# WHAT IS NEEDED
Rewrite everything from the line containing "Switch to the Planes tab" down to the line containing "Action: [4, 134]", replacing "plus icon" with "add button" and leaving all else as it is. Omit the pictures from your answer.

━━━━━ ITEMS

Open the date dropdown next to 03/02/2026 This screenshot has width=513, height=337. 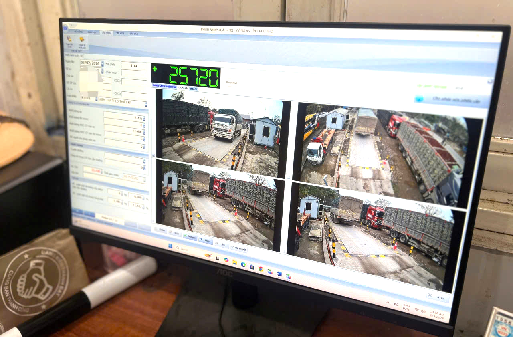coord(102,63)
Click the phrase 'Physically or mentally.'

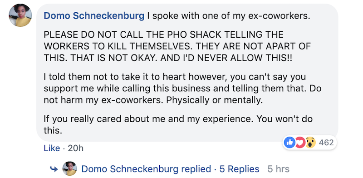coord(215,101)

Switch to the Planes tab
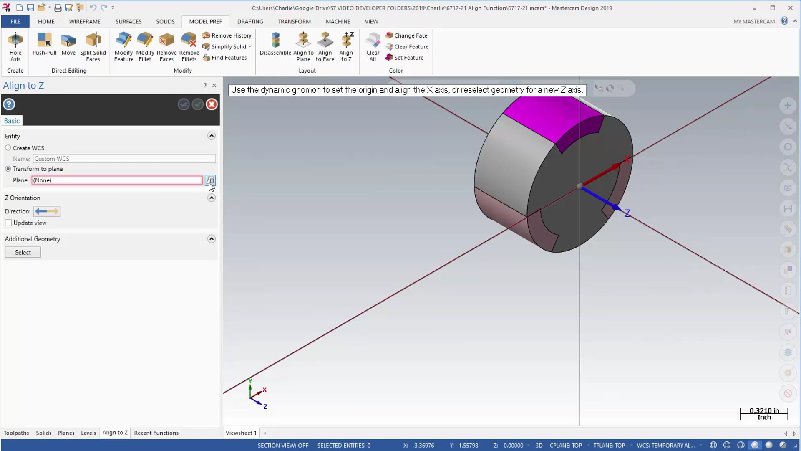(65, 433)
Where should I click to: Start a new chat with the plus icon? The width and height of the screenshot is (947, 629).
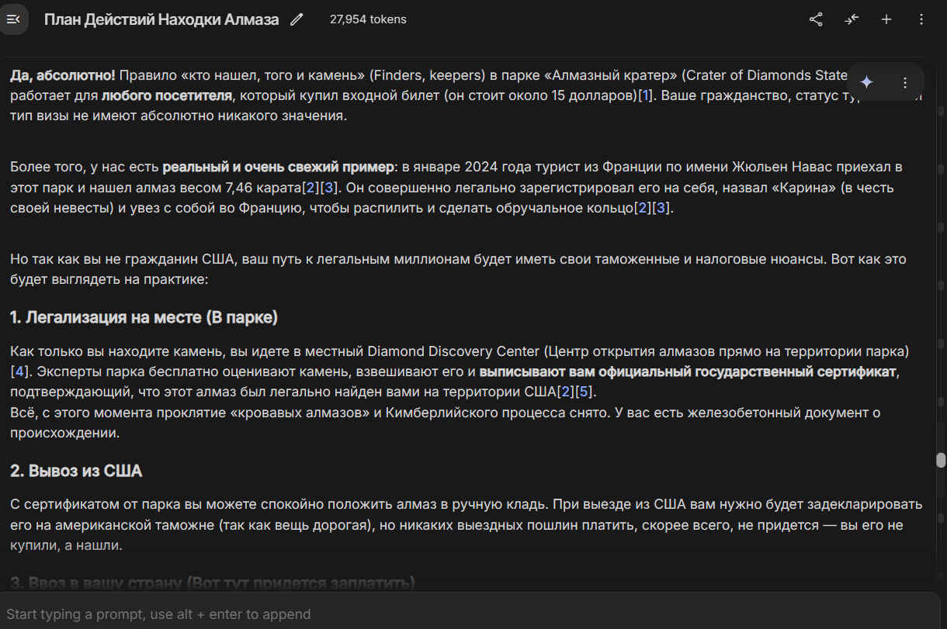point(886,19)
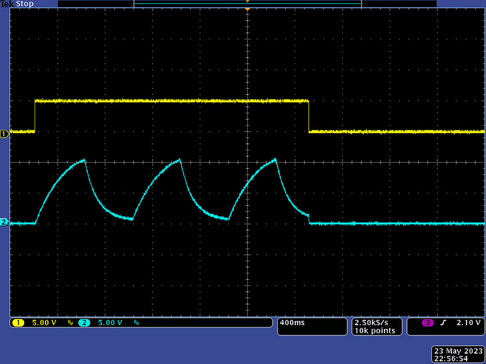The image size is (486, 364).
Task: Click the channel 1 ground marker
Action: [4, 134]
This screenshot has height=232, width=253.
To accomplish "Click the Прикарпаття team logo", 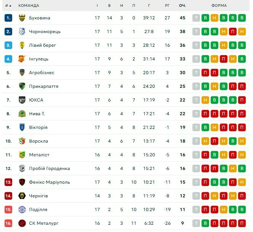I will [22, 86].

━━━━━━━━━━

# ANSWER TO THE EXERCISE
Switch to the Planes tab
(65, 433)
Where should I click to: Start a new chat with the add button? The width and height of the screenshot is (947, 629).
point(886,19)
The image size is (486, 364).
Task: Click the channel 1 ground marker
Action: [4, 134]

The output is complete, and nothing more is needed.